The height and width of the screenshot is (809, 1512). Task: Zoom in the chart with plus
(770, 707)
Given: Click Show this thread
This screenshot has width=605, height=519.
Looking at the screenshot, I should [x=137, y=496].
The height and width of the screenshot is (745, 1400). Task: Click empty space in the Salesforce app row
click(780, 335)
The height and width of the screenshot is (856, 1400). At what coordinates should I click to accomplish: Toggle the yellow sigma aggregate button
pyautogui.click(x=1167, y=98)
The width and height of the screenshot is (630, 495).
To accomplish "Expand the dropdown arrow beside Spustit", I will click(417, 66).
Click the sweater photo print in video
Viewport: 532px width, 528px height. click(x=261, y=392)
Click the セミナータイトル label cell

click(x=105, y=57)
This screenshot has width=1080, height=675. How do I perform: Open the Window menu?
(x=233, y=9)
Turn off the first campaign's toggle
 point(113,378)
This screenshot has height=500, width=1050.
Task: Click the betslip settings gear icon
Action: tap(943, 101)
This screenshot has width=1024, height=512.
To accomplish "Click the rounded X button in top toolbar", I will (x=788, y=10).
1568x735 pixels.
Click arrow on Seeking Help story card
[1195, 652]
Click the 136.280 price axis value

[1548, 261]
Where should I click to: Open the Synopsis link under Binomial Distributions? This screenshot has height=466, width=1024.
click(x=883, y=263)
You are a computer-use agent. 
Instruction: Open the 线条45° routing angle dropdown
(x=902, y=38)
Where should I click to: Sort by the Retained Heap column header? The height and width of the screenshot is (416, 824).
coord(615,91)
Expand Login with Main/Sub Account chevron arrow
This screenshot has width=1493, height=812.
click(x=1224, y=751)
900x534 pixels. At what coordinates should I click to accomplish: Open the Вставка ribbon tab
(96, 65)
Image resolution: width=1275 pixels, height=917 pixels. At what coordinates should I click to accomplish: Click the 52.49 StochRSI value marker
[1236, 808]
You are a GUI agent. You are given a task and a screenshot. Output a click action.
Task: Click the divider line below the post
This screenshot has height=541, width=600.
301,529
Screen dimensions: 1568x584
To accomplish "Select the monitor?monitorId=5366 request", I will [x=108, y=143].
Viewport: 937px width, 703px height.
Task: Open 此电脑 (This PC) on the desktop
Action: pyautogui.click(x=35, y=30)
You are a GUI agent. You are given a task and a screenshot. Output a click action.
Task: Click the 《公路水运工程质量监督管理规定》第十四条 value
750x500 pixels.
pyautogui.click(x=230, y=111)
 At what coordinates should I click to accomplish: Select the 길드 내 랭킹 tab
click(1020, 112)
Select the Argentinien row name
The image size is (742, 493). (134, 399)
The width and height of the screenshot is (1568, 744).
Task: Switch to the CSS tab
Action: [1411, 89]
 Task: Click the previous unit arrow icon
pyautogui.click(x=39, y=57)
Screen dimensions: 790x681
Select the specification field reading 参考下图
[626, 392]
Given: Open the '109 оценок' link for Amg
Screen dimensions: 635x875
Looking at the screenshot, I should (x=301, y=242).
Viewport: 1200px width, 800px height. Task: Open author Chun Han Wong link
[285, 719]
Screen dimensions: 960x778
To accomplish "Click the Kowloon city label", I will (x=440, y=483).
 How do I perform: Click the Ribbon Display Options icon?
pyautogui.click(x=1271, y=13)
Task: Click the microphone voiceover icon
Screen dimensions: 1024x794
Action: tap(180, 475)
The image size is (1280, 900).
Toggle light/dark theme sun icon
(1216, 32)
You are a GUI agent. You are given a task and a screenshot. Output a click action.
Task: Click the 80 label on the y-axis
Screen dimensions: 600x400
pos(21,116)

━━━━━━━━━━

Rewrite all of the records above, substituting "Display size" for each occurrence of "Screen dimensions" and leaving every other part unchanged.

*Answer to this task:*
The height and width of the screenshot is (809, 1512). Task: Zoom in the chart with plus
(770, 707)
Given: Click Show this thread
This screenshot has width=605, height=519.
Looking at the screenshot, I should [x=137, y=496].
The height and width of the screenshot is (745, 1400). Task: Click empty space in the Salesforce app row
click(780, 335)
The height and width of the screenshot is (856, 1400). At what coordinates should I click to accomplish: Toggle the yellow sigma aggregate button
pyautogui.click(x=1167, y=98)
The width and height of the screenshot is (630, 495).
To accomplish "Expand the dropdown arrow beside Spustit", I will click(417, 66).
Click the sweater photo print in video
Viewport: 532px width, 528px height. click(x=261, y=392)
Click the セミナータイトル label cell

click(x=105, y=57)
This screenshot has width=1080, height=675. How do I perform: Open the Window menu?
(x=233, y=9)
Turn off the first campaign's toggle
 point(113,378)
This screenshot has height=500, width=1050.
Task: Click the betslip settings gear icon
Action: tap(943, 101)
This screenshot has width=1024, height=512.
To accomplish "Click the rounded X button in top toolbar", I will (x=788, y=10).
1568x735 pixels.
Click arrow on Seeking Help story card
[1195, 652]
Click the 136.280 price axis value

[1548, 261]
Where should I click to: Open the Synopsis link under Binomial Distributions? This screenshot has height=466, width=1024.
click(x=883, y=263)
You are a computer-use agent. 
Instruction: Open the 线条45° routing angle dropdown
(x=902, y=38)
Where should I click to: Sort by the Retained Heap column header? The height and width of the screenshot is (416, 824).
coord(615,91)
Expand Login with Main/Sub Account chevron arrow
This screenshot has width=1493, height=812.
click(x=1224, y=751)
900x534 pixels. At what coordinates should I click to accomplish: Open the Вставка ribbon tab
(96, 65)
Image resolution: width=1275 pixels, height=917 pixels. At what coordinates should I click to accomplish: Click the 52.49 StochRSI value marker
[1236, 808]
You are a GUI agent. You are given a task and a screenshot. Output a click action.
Task: Click the divider line below the post
This screenshot has height=541, width=600.
301,529
Display size: 1568x584
To accomplish "Select the monitor?monitorId=5366 request", I will [x=108, y=143].
Viewport: 937px width, 703px height.
Task: Open 此电脑 (This PC) on the desktop
Action: pyautogui.click(x=35, y=30)
You are a GUI agent. You are given a task and a screenshot. Output a click action.
Task: Click the 《公路水运工程质量监督管理规定》第十四条 value
750x500 pixels.
pyautogui.click(x=230, y=111)
 At what coordinates should I click to accomplish: Select the 길드 내 랭킹 tab
click(1020, 112)
Select the Argentinien row name
The image size is (742, 493). (134, 399)
The width and height of the screenshot is (1568, 744).
Task: Switch to the CSS tab
Action: [1411, 89]
 Task: Click the previous unit arrow icon
pyautogui.click(x=39, y=57)
Display size: 790x681
Select the specification field reading 参考下图
[626, 392]
Given: Open the '109 оценок' link for Amg
Display size: 635x875
Looking at the screenshot, I should (x=301, y=242).
Viewport: 1200px width, 800px height. Task: Open author Chun Han Wong link
[285, 719]
Display size: 960x778
To accomplish "Click the Kowloon city label", I will (x=440, y=483).
 How do I perform: Click the Ribbon Display Options icon?
pyautogui.click(x=1271, y=13)
Task: Click the microphone voiceover icon
Display size: 1024x794
Action: tap(180, 475)
The image size is (1280, 900).
Toggle light/dark theme sun icon
(1216, 32)
You are a GUI agent. You are given a task and a screenshot. Output a click action.
Task: Click the 80 label on the y-axis
Display size: 600x400
pos(21,116)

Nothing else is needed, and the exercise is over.